[Supplied information]:
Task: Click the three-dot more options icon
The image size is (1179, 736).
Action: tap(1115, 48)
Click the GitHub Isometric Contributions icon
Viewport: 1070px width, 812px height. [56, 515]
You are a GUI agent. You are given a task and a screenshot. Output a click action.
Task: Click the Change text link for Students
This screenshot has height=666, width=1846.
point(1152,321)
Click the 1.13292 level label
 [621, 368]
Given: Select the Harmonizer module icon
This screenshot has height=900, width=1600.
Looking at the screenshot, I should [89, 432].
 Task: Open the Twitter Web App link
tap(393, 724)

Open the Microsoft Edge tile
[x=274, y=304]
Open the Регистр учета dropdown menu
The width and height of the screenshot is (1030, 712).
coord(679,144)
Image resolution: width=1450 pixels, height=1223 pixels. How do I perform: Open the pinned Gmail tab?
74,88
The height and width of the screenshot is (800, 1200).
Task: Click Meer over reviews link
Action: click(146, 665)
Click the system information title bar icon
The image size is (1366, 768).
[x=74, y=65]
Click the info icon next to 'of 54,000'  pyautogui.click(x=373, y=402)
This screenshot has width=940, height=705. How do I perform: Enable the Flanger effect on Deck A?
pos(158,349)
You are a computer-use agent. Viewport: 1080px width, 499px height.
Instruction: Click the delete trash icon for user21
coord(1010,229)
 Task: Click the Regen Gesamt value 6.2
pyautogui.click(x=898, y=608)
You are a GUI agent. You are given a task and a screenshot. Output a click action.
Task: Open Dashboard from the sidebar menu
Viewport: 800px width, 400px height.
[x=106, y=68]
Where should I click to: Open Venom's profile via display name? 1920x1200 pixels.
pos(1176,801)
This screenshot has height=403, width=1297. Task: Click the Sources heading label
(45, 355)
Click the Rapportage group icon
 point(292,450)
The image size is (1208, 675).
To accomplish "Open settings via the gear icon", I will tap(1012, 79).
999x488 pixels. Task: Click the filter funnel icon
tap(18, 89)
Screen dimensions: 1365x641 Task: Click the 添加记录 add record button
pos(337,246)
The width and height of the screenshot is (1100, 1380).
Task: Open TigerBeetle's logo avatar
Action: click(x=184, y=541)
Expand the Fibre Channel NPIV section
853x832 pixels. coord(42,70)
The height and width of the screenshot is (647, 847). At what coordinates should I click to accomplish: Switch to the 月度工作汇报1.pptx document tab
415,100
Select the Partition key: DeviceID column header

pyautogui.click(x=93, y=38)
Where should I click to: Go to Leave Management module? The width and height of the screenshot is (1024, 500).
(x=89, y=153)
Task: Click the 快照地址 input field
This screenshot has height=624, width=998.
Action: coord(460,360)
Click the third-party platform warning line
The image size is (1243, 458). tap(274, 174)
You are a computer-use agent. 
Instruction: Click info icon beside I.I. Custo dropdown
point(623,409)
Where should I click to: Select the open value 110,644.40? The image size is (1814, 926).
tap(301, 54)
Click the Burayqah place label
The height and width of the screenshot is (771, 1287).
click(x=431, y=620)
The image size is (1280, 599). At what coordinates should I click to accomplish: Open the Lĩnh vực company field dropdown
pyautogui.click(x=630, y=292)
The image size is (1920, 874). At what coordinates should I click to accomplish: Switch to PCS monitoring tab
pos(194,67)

[Work request]: In the records above, find each line with the string "computer" and list it.

[Answer for the task]:
You are a computer-use agent. Viewport: 1080px width, 499px height.
You are a computer-use agent. 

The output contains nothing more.